Lazer escasso

Seis mil jovens vão passear no shopping. Pense de novo sobre a proibição ao funk

Multidão de jovens em shopping da zona leste de São Paulo escancara desigualdade reprimida em centros comerciais, em que a exclusão econômica não é a única, e a falta de opções de lazer na periferia

Alessandro Valle/ABCDigipress/Folhapress

A adoção do shopping como central de diversão é emblemática sob vários pontos de vista

A cultura dos grandes centros comerciais, onde podemos satisfazer os sonhos de consumo – e depois sonhar mais alto – está tão enraizada nas grandes cidades que ninguém acha estranho termos pelo menos 59 deles na cidade de São Paulo, 48 na Grande São Paulo e 40 na cidade do Rio de Janeiro. No total, havia 766 shoppings no Brasil em 2010.

O grande ícone urbano do nosso tempo é também um importante espaço de lazer. Uma pesquisa recente, realizada por uma revista semanal, mostrou que no Rio de Janeiro já se vai mais ao shopping que à praia. Justo os cariocas, que adoram falar que shopping é praia de paulista, foram também seduzidos pela reunião de praticidade, estacionamento fácil, ar-condicionado e diversas opções de atividades. A Polícia Federal também se rendeu aos encantos dos centros comerciais, nos quais abre frequentemente postos de emissão de passaportes.

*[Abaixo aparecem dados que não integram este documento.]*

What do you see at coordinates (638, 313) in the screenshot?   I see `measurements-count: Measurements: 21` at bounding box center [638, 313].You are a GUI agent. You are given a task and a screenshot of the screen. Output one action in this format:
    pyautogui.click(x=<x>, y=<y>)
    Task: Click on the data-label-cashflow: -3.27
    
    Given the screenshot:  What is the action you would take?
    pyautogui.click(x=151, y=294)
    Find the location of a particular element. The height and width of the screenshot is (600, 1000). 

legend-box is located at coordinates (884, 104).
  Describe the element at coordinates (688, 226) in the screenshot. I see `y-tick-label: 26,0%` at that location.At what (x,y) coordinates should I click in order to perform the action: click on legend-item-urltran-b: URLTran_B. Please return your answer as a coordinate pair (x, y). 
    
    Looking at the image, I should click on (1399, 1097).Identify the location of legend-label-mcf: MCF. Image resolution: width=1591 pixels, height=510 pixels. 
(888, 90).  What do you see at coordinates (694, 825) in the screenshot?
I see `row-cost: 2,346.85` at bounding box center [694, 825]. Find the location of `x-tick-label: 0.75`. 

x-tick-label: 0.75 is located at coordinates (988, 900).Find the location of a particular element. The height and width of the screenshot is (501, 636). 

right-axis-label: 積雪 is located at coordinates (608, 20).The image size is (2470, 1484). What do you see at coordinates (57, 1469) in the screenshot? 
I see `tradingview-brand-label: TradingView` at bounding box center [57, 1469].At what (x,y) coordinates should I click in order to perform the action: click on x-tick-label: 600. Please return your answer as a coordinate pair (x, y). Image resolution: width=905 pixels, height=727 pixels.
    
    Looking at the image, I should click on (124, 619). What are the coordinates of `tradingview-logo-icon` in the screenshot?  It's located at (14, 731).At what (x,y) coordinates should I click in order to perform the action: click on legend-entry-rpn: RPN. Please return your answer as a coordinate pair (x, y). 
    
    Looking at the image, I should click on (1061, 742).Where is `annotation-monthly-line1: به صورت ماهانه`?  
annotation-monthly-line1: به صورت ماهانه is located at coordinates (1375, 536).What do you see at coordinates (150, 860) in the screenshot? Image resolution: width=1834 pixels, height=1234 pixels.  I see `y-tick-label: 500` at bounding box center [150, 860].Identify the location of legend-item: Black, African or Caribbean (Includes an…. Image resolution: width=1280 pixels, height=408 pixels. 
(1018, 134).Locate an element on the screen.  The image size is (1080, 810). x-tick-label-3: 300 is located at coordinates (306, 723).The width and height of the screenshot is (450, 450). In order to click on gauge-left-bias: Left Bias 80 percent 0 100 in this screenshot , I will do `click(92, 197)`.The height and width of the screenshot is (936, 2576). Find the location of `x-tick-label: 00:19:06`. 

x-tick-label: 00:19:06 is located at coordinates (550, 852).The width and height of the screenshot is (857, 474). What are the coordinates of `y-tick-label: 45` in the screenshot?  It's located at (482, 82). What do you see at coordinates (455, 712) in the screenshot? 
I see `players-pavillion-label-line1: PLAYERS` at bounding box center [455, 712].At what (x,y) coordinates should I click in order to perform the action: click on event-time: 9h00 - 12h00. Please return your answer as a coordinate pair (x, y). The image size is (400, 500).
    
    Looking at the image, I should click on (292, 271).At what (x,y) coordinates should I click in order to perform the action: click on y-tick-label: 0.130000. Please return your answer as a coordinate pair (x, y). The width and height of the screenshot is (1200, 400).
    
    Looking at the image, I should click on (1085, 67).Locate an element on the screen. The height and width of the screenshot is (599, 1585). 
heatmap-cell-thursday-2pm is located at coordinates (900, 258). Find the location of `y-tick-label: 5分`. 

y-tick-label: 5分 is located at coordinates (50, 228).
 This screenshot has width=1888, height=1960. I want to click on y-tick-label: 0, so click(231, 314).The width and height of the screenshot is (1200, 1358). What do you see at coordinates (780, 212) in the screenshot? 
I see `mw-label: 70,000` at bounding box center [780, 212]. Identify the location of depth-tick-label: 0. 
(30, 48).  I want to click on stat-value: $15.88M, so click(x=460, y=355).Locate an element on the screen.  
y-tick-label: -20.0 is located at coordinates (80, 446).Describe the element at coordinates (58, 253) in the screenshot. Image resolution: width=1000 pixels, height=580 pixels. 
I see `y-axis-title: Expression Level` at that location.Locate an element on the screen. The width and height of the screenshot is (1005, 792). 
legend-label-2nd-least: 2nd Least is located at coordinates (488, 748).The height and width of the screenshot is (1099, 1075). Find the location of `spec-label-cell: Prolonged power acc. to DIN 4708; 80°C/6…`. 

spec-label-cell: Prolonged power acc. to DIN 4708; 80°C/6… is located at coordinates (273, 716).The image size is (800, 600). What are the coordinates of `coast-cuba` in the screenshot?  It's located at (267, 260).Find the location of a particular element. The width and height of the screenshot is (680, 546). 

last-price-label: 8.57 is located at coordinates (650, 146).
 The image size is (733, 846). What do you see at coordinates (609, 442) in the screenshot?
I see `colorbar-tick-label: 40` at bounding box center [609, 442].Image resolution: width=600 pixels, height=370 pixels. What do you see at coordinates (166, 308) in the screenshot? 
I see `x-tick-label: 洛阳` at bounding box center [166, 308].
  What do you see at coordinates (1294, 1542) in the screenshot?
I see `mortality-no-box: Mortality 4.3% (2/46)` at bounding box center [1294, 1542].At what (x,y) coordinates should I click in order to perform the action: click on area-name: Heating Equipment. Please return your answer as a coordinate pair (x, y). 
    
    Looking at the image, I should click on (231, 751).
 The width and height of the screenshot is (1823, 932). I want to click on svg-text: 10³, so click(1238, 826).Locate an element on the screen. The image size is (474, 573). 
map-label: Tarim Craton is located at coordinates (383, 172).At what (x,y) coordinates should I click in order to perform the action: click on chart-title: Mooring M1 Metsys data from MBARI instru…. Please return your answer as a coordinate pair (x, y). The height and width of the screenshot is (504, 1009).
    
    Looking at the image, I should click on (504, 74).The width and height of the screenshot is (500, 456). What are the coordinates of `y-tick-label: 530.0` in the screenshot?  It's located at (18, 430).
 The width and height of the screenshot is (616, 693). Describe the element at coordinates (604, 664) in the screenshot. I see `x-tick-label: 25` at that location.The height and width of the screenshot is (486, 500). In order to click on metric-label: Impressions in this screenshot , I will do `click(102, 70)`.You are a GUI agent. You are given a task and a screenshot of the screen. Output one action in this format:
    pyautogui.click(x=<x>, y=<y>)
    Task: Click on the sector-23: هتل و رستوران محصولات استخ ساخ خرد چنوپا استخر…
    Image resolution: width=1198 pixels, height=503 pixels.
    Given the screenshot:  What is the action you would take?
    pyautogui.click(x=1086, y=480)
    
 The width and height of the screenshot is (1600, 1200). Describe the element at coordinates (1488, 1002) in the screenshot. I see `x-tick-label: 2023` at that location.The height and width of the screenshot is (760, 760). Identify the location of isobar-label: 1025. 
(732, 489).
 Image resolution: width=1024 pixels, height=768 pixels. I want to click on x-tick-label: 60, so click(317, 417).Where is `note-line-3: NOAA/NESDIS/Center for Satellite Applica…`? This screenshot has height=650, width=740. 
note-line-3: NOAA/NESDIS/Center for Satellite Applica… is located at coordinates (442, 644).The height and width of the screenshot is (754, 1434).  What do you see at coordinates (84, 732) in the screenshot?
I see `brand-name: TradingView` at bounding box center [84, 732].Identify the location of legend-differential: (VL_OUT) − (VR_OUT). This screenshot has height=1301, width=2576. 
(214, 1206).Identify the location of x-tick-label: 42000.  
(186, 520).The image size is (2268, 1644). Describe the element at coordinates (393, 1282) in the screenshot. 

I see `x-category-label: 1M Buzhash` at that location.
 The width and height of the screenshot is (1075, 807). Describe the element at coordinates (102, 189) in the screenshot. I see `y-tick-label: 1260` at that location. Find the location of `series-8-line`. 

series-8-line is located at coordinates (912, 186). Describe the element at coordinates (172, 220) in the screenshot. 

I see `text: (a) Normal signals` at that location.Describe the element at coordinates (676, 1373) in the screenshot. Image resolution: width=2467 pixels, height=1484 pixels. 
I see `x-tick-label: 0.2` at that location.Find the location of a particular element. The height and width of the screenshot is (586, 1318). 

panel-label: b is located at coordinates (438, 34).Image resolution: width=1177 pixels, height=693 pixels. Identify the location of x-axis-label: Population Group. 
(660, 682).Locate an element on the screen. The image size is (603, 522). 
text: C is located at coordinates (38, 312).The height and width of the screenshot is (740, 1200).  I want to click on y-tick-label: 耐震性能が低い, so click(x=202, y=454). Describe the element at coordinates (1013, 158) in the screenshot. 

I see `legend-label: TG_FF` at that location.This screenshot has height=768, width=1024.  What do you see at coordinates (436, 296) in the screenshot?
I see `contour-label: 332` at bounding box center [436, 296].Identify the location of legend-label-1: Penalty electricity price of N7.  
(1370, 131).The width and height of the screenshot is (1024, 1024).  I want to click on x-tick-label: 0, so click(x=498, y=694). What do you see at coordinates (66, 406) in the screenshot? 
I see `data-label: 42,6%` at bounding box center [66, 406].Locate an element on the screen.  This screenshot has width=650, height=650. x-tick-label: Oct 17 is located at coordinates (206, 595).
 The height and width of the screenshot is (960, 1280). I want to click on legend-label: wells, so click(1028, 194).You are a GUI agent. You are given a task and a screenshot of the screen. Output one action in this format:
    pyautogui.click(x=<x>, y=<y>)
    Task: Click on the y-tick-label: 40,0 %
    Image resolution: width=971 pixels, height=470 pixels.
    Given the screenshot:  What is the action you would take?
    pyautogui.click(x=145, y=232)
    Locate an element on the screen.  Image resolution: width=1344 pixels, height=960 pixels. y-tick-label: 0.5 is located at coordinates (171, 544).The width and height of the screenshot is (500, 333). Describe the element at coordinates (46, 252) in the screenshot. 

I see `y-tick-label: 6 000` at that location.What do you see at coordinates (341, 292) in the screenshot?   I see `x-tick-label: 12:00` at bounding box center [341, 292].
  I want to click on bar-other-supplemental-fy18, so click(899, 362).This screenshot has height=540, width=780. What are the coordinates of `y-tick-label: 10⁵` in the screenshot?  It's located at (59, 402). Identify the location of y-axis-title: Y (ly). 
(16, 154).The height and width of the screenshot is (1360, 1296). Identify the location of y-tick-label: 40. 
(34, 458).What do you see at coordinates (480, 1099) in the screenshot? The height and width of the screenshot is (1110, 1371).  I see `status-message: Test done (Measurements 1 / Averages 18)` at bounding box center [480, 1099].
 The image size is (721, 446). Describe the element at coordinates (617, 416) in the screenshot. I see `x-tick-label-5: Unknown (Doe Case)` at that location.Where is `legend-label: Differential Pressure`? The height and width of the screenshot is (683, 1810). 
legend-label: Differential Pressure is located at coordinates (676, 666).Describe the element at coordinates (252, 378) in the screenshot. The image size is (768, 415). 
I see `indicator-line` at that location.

Se até quem tem o Pão de Açúcar e o Corcovado como paisagem diária adora um shopping, qual a surpresa em ver milhares de jovens da periferia paulistana promover um mega-encontro em um deles? No último sábado, dia 7, cerca de seis mil pessoas compareceram a um ‘evento’ marcado por meio do Facebook no Shopping Metrô Itaquera, na zona leste da capital. Não parecia haver qualquer objetivo que não “conhecer gente”. O shopping recebe 65 mil visitantes diariamente. Um dado de 2009 mostra que apenas o Mc Donald’s atendia mais de seis mil pessoas por dia em média. Mesmo assim, os seis mil jovens causaram comoção. Há relatos de arrastão e uso de bebidas alcoólicas e de maconha. A polícia foi chamada e os comerciantes fecharam as portas mais cedo. Curiosamente, o próprio shopping nega que tenha havido arrastão, mas há investigações em curso.

As três atividades acima são ilegais e não devem ser toleradas em local algum, é claro. Mas o que importa aqui não são as contravenções ou delitos cometidos. Até porque ninguém foi preso, o que, em princípio, prova que não ocorreu nada mais grave. Os pontos importantes nesse caso são outros.

O primeiro é o escancaramento da desigualdade representada pelos shopping de uma maneira geral. Aquele local tem capacidade para 150 mil pessoas. Mas não pessoas quaisquer. Quem vai ao shopping, por definição, tem algum dinheiro para gastar, se não imediatamente, pelo menos no futuro. A exclusão econômica é a mais óbvia, mas não é a única. Os frequentadores aceitam as normas não escritas de convivência dentro desses locais. Não há algazarra, não há música. Há a ordem. E seis mil jovens pobres violaram essa regra, perturbaram os 150 mil. Por isso viraram notícia.

Caso pior se deu em Vitória, no Espírito Santo. Para fugirem da polícia, que encerrou com violência um baile funk nos arredores, jovens correram para se refugiar dentro do shopping Vitória. Não houve qualquer crime, mas todos foram tratados como se criminosos fossem. Sentados no chão, com as mãos na cabeça, os jovens eram vigiados pela polícia até que tudo fosse averiguado. Apenas não havia nada para averiguar, a não ser a violência policial.

Nessas cidades desiguais, os shoppings podem ser violentos com esses jovens, mas continuam sendo o ideal de lazer existente. Tanto que proliferam no Facebook eventos que organizam essas visitas em massa a diversos shoppings da capital e da Grande São Paulo. O argumento é tão repetitivo que se torna clichê, mas continua sendo verdade. Não há opções de lazer para jovens de periferia. Há poucos parques, os cinemas ficam longe e custam caro, não há onde ouvir música sem que a polícia chegue para acabar com a festa. Pior: a juventude é pouco ouvida para opinar sobre as políticas públicas de lazer.

Aqui, retomo o assunto do último post. A proibição dos bailes funk na rua só faz piorar essa situação. Não importa o quanto o funk seja execrado por quem se sente mais “esclarecido”, ele é uma expressão cultural legítima e mobiliza jovens. Não existe sentido na ideia de reprimi-lo com uma lei. Isso simplesmente não é democrático nem ajuda no convívio social. O conflito de interesses não pode ser resolvido com uma lei que só atende a um dos lados. Discutir uma solução em conjunto dá um trabalho infinitamente maior. A alternativa autoritária é mais fácil, porém inaceitável.